Goal: Write a continuation of the entry on sub-Saharan Africa's mobile internet usage gap, starting right after its last sentence.

──────── Passage given ────────

Why Sub-Saharan Africa's internet gap is now a usage gap
In sub-Saharan Africa, 87% of the population lives within reach of a mobile broadband signal. Only 27% actually use mobile internet. That leaves a 60% usage gap, meaning people who live inside coverage but still do not use mobile internet, or roughly 710 million people.[9]
Not so long ago, the story of internet access in the region used to be about where towers had not yet reached. That is no longer the main story. The largest block of people without internet are not beyond the signal. They are inside it, and still not online. That does not erase the 13% who remain outside coverage. It means the larger internet problem now sits inside the footprint of the network rather than beyond it.[9]
Internet cafe in rural KwaZulu-Natal, South Africa.
What this entry asks
- If most of sub-Saharan Africa already has signal, where is internet use still low, and where is it not?
- How far does the price of mobile data go in explaining the gap?
- What other barriers still fit the picture once coverage is no longer the main constraint?
This entry uses three separate lenses. First, the GSMA regional frame shows where the gap sits inside sub-Saharan Africa as a whole. Second, a 48-country matched panel, meaning the countries where both a 2023 internet-use figure and a 2023 1GB price are available, tests how far price goes in explaining cross-country differences. Third, ITU Africa-wide context helps identify which barriers still plausibly sit between coverage and use.[11]
87%
60%
710M
Region-tinted country shapes show the fixed-year 2023 matched panel.

──────── Dataset excerpt ────────

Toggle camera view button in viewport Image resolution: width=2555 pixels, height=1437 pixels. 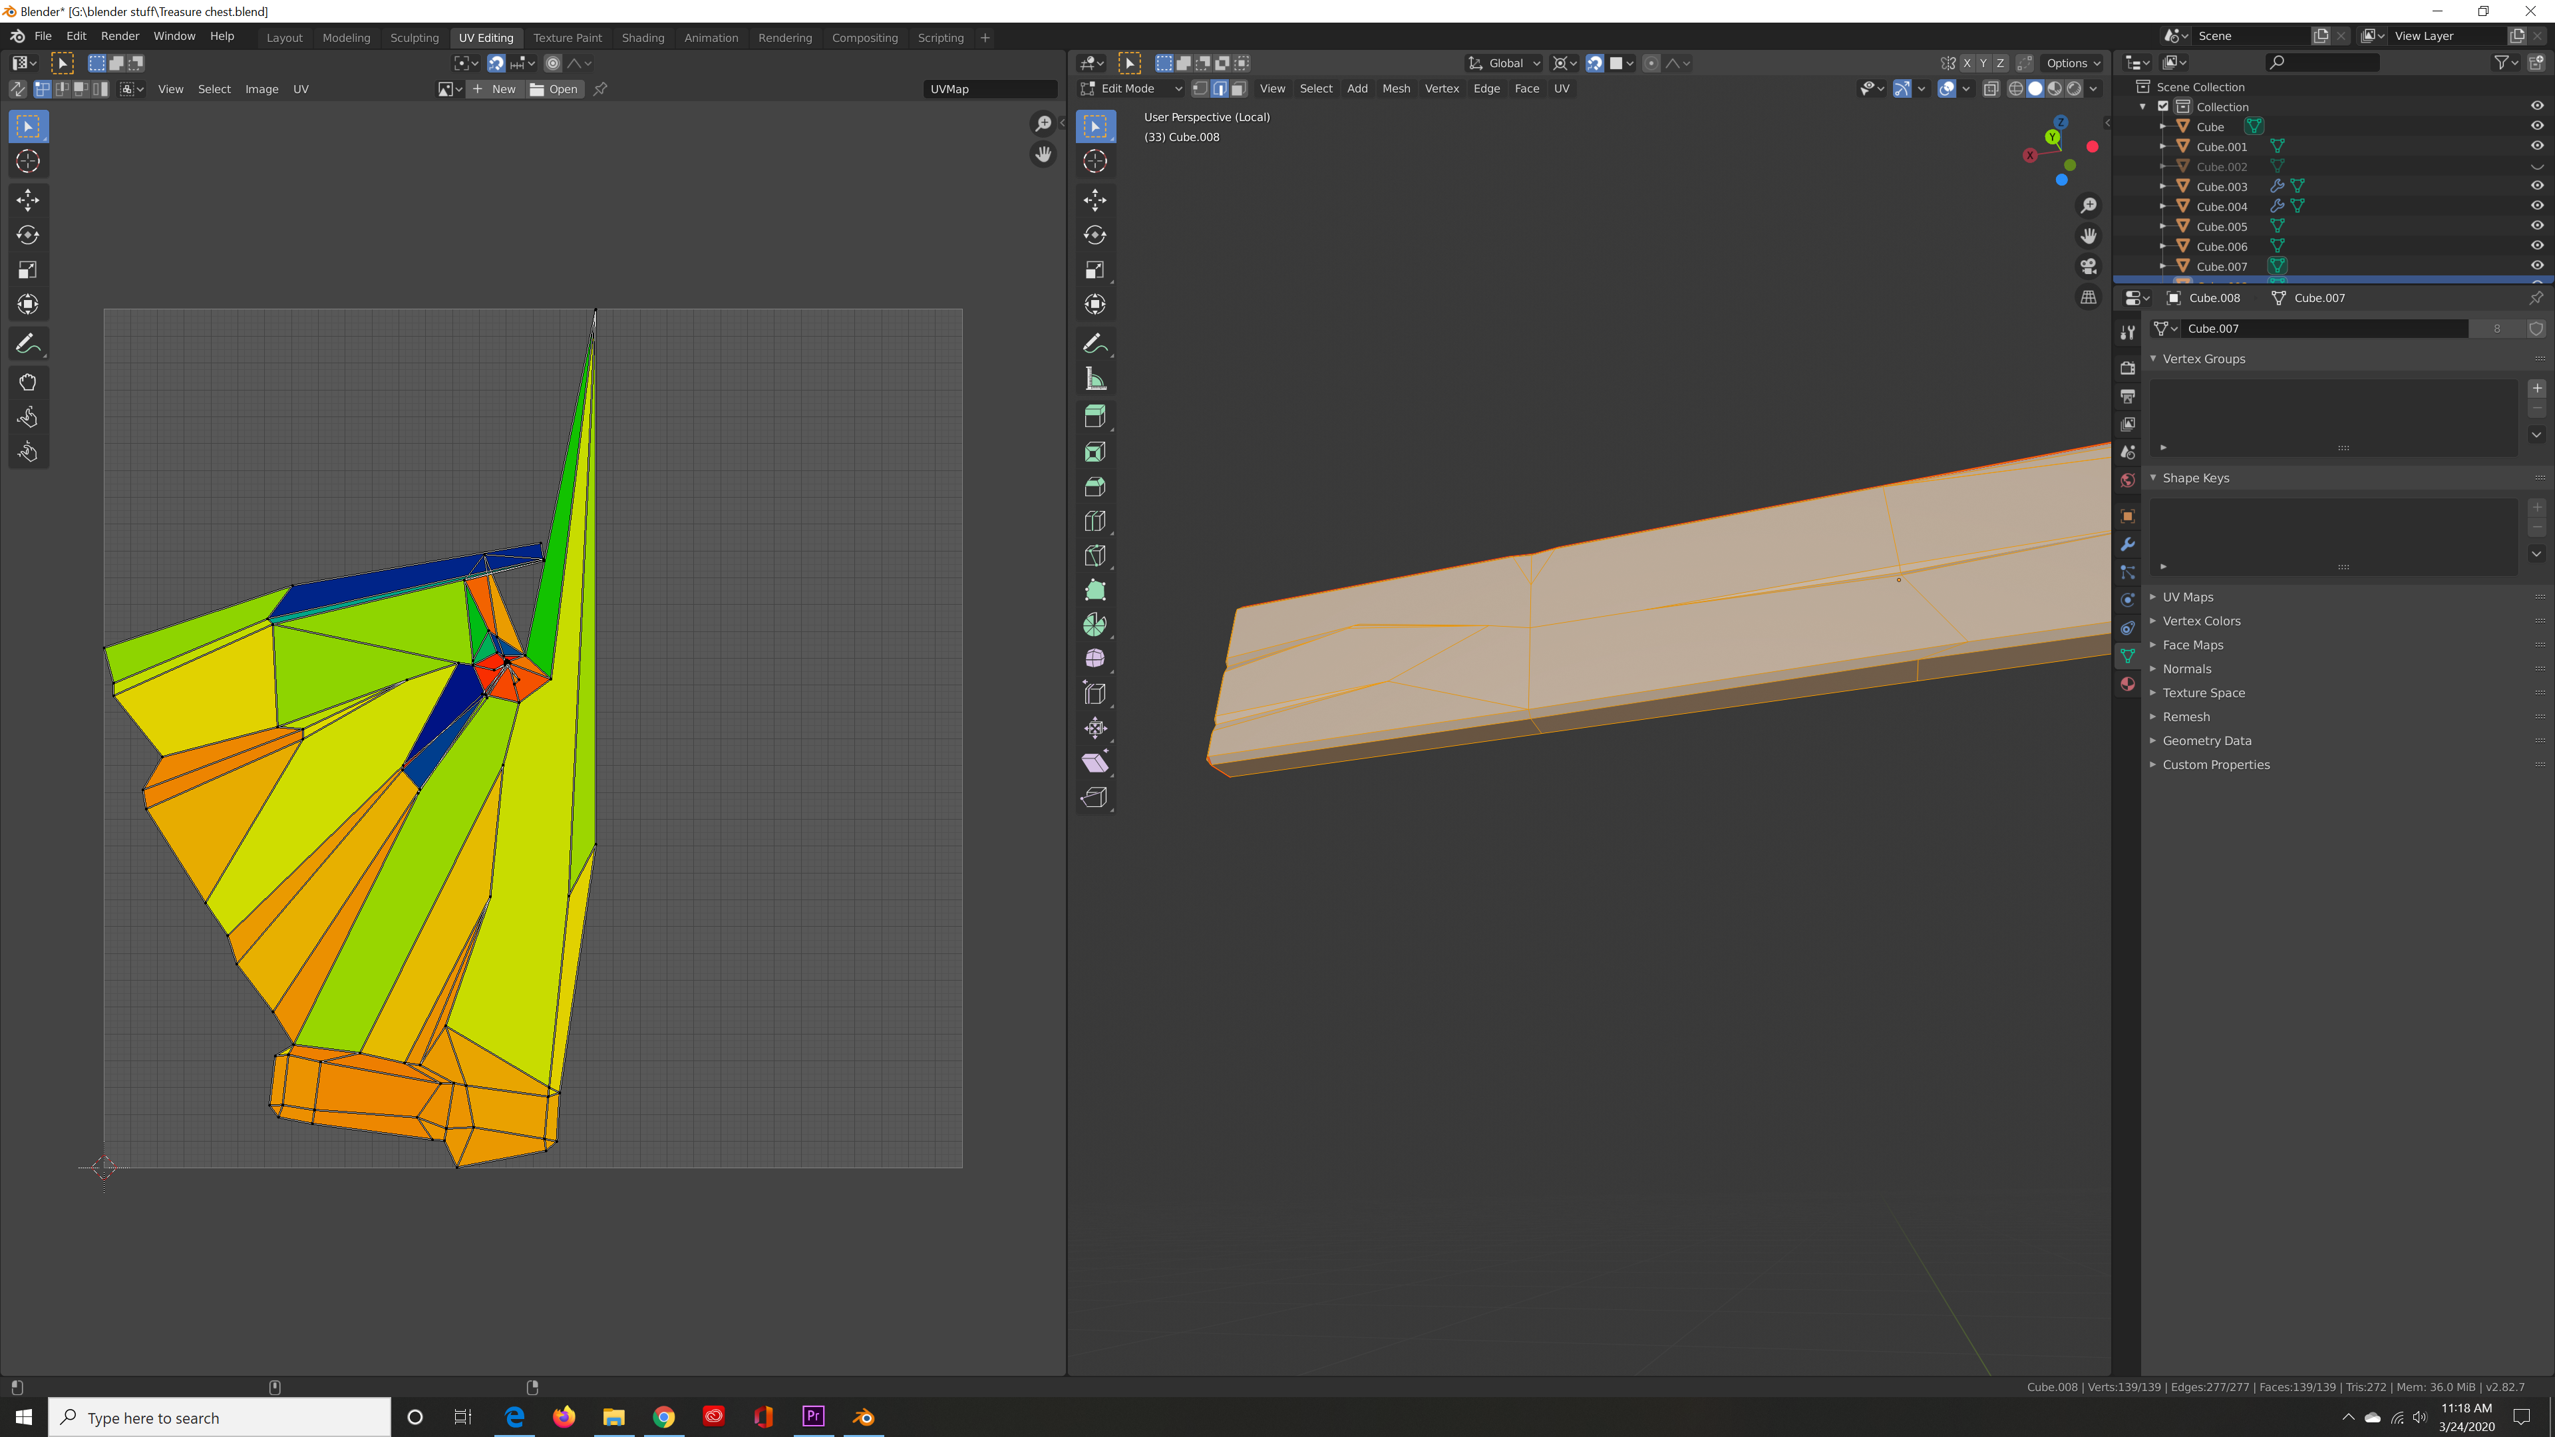[2089, 267]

────────

Final result:
01 / 05
One comparable frame.
What you are looking at is every African country where we can match a 2023 internet-use figure with a 2023 price for 1GB of mobile data. That matched panel gives us 48 countries. Six drop out because one number or the other is missing.
02 / 05
Use separates quickly.
The map now shades each country by internet use. Warmer tones mean higher use. Darker means lower. Morocco reaches 91.0%. Burundi sits at 11.1%.
North Africa separates immediately. Across much of East, Central, and West Africa, the colors stay dark, a lower-use belt that persists even though most of these countries already have mobile broadband coverage.
03 / 05
Cheap data doesn't explain the gap.
The cheap end does not automatically turn warm on the usage map. Malawi pays just $0.38 for 1GB, Sierra Leone pays $0.67, and Mozambique pays $0.78.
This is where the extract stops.